Les consommateurs sont appelés à jouer un rôle crucial dans la transition écologique, et l'impact climatique et écologique des services, produits et activités d'une entreprise est devenu un atout majeur en matière de compétitivité commerciale. Dans ce contexte, la lutte contre l'écoblanchiment, ou greenwashing selon un anglicisme répandu, est un enjeu prioritaire pour garantir une concurrence loyale et protéger les participants au marché. Le présent article passe en revue les développements récents en la matière en droit de l'Union européenne et en droit suisse, notamment la portée du nouvel art. 3 let. x LCD entré en vigueur le 1er janvier 2025. Après avoir présenté la portée matérielle de cette disposition, il rappelle quels sont les moyens d'action à la disposition des consommateurs et des concurrents, ainsi que leurs limites, pour combattre le greenwashing. Face aux faiblesses actuelles de la mise en Suvre judiciaire, la plainte devant la Commission Suisse pour la Loyauté constitue un moyen alternatif efficace pour faire cesser des allégations de greenwashing. En raison des exigences accrues de transparence imposées aux entreprises, le risque réputationnel, mais également le risque d'action pénale contre les dirigeants sont réels et devraient inciter les entreprises et leurs organes à la prudence.

I. Emergence de nouvelles règles contre le greenwashing comme instruments de la transition écologique et de protection de la concurrence loyale

A. Introduction

La lutte contre les changements climatiques et la transition vers une économie plus durable sont des thèmes qui occupent de manière croissante les Etats et tous les acteurs de l'économie. L'Accord de Paris du 12 décembre 20151 et l'Agenda 2030 pour le développement durable du 25 septembre 20152 ont été transposés dans notre pays dans plusieurs lois qui définissent notamment les étapes de la transition vers le net-zéro et imposent aux entreprises des obligations de transparence en matière climatique et environnementale ainsi que des obligations de diligence dans les chaînes d'approvisionnement3.
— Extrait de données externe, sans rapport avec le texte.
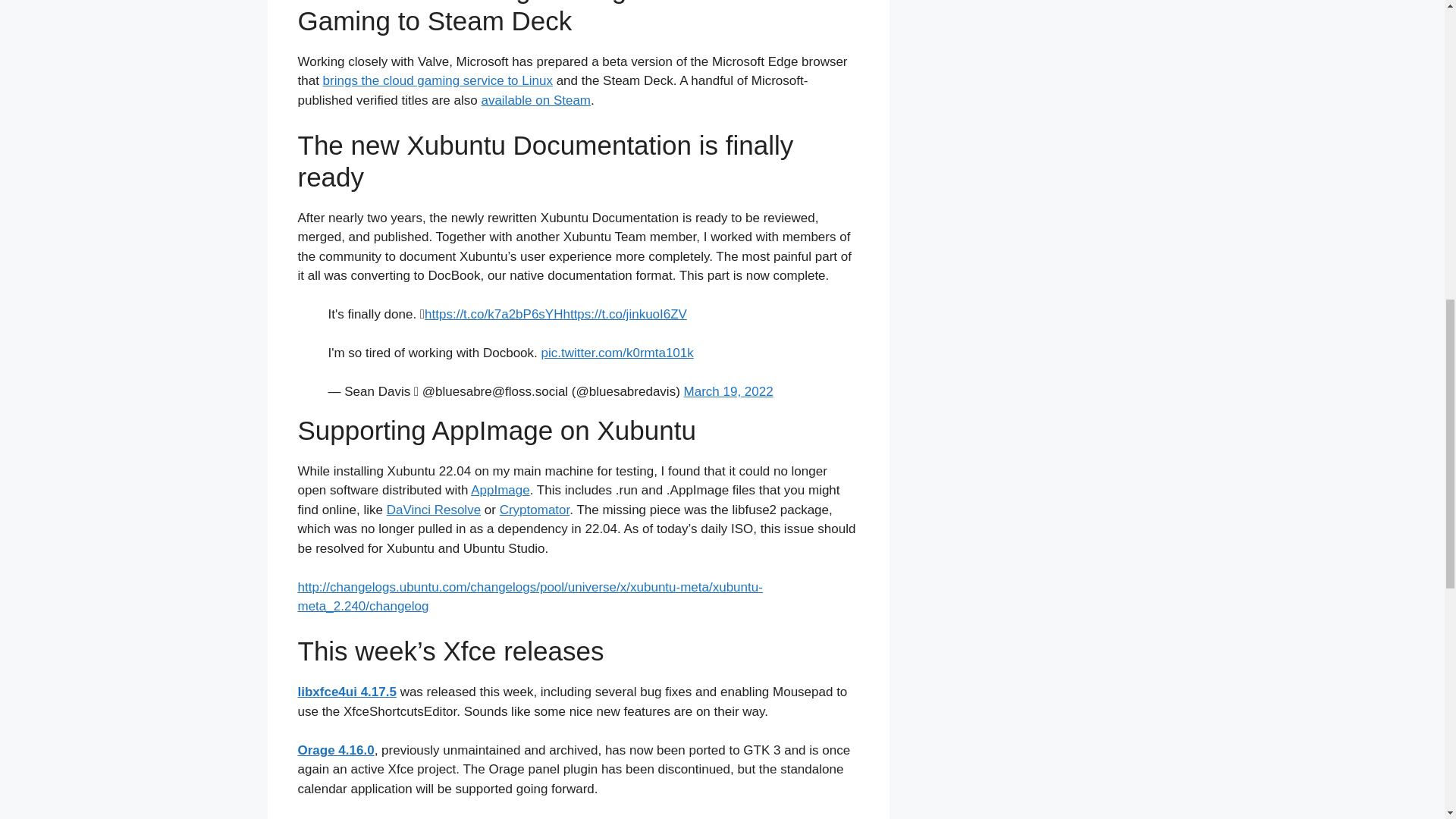
AppImage (499, 490)
available on Steam (535, 100)
March 19, 2022 (728, 391)
Orage 4.16.0 (335, 749)
Cryptomator (534, 509)
DaVinci Resolve (433, 509)
libxfce4ui 4.17.5 (346, 691)
brings the cloud gaming service to Linux (438, 80)
Given the description of an element on the screen output the (x, y) to click on. 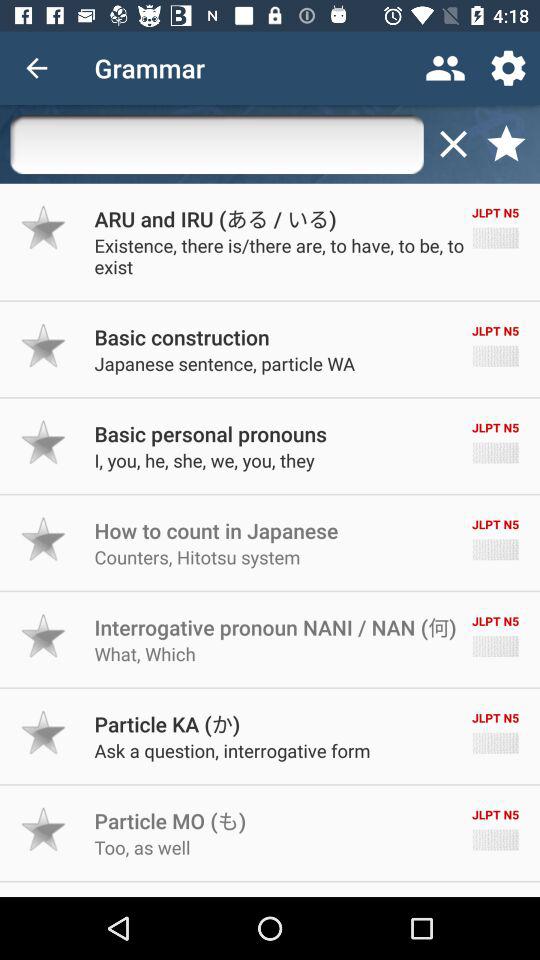
swipe to the interrogative pronoun nani item (275, 627)
Given the description of an element on the screen output the (x, y) to click on. 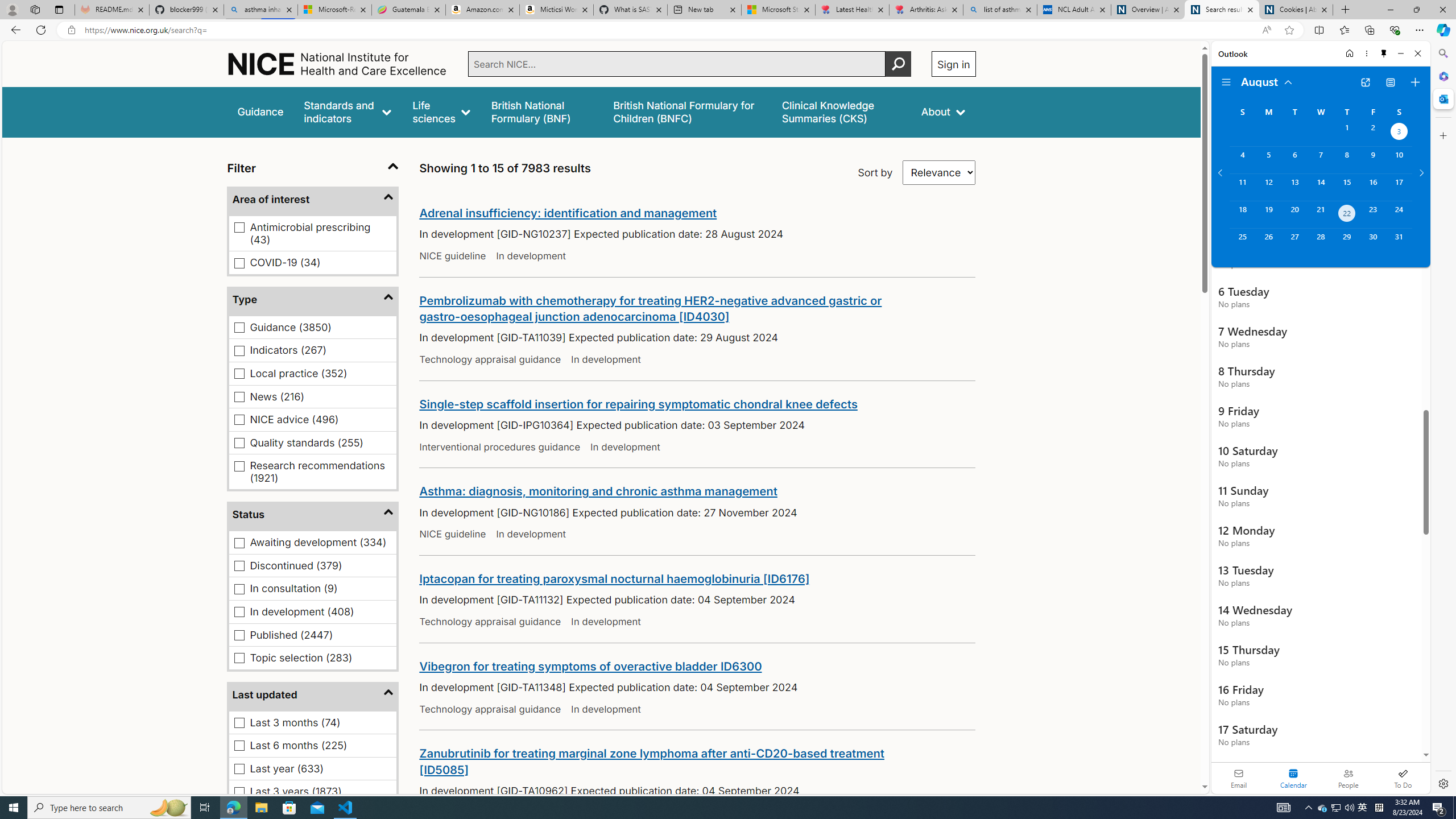
Sunday, August 11, 2024.  (1242, 186)
Saturday, August 3, 2024. Date selected.  (1399, 132)
Friday, August 2, 2024.  (1372, 132)
Thursday, August 15, 2024.  (1346, 186)
View Switcher. Current view is Agenda view (1390, 82)
Status (312, 515)
Thursday, August 8, 2024.  (1346, 159)
Given the description of an element on the screen output the (x, y) to click on. 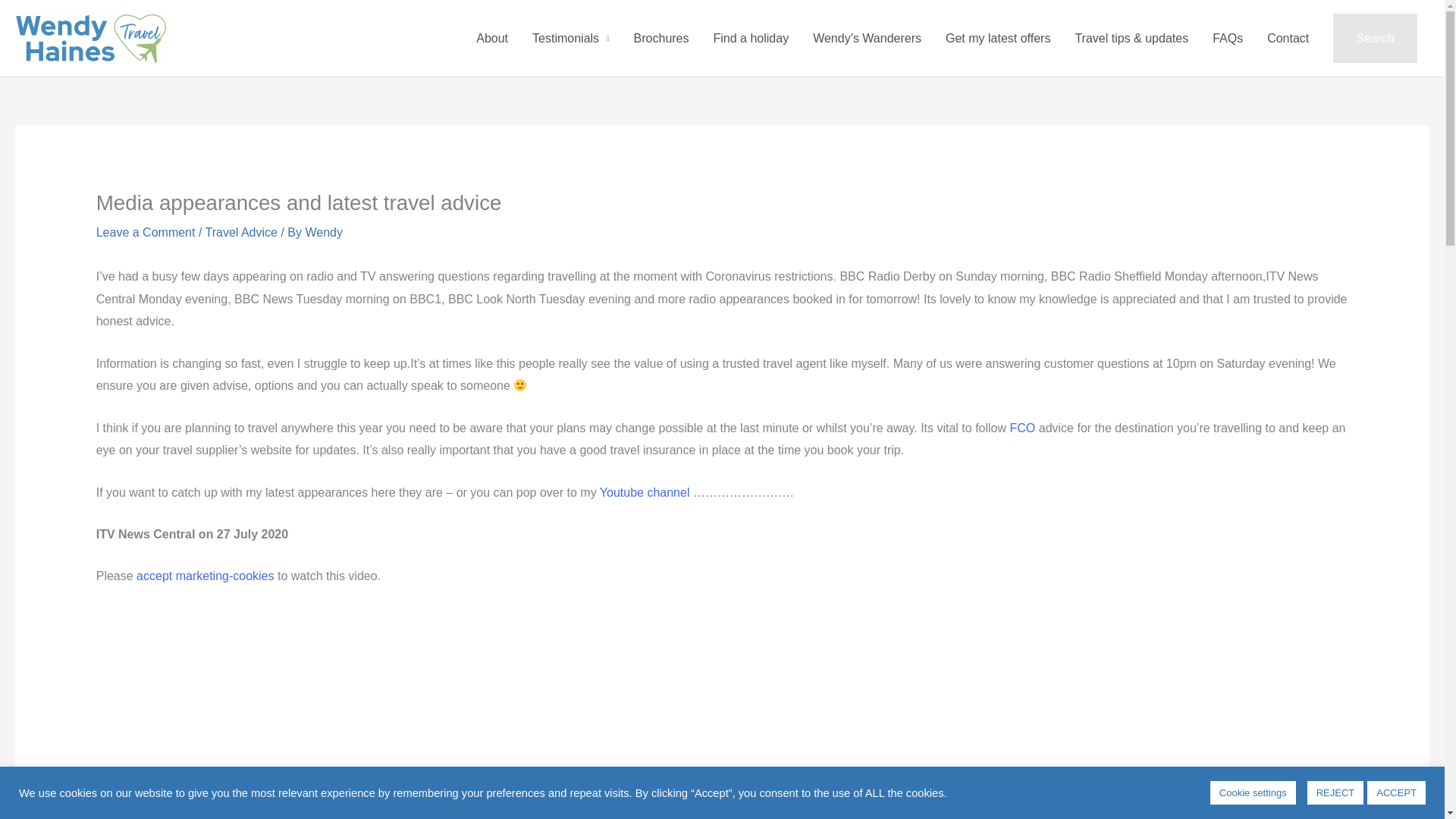
FCO (1022, 427)
Travel Advice (241, 232)
Youtube channel (644, 492)
Brochures (661, 38)
Leave a Comment (145, 232)
View all posts by Wendy (323, 232)
Find a holiday (751, 38)
Wendy (323, 232)
Get my latest offers (997, 38)
Testimonials (570, 38)
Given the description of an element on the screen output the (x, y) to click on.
Par ailleurs, les consommateurs4 manifestent un intérêt croissant pour les produits écologiques et ils sont appelés à contribuer activement au développement durable et à

Les entreprises ont reconnu que la durabilité et la protection du climat sont devenues des facteurs de compétitivité.

la transition écologique en optant pour des produits et services ayant une faible empreinte environnementale5. Les entreprises ont reconnu que la durabilité et la protection du climat sont devenues des facteurs de compétitivité et elles ont largement recours à des méthodes de marketing qui vantent les qualités environnementales et durables de leurs produits et services, par exemple en mettant en avant la « neutralité climatique », le « faible impact climatique » ou encore le caractère « respectueux de l'environnement » de ceux-ci.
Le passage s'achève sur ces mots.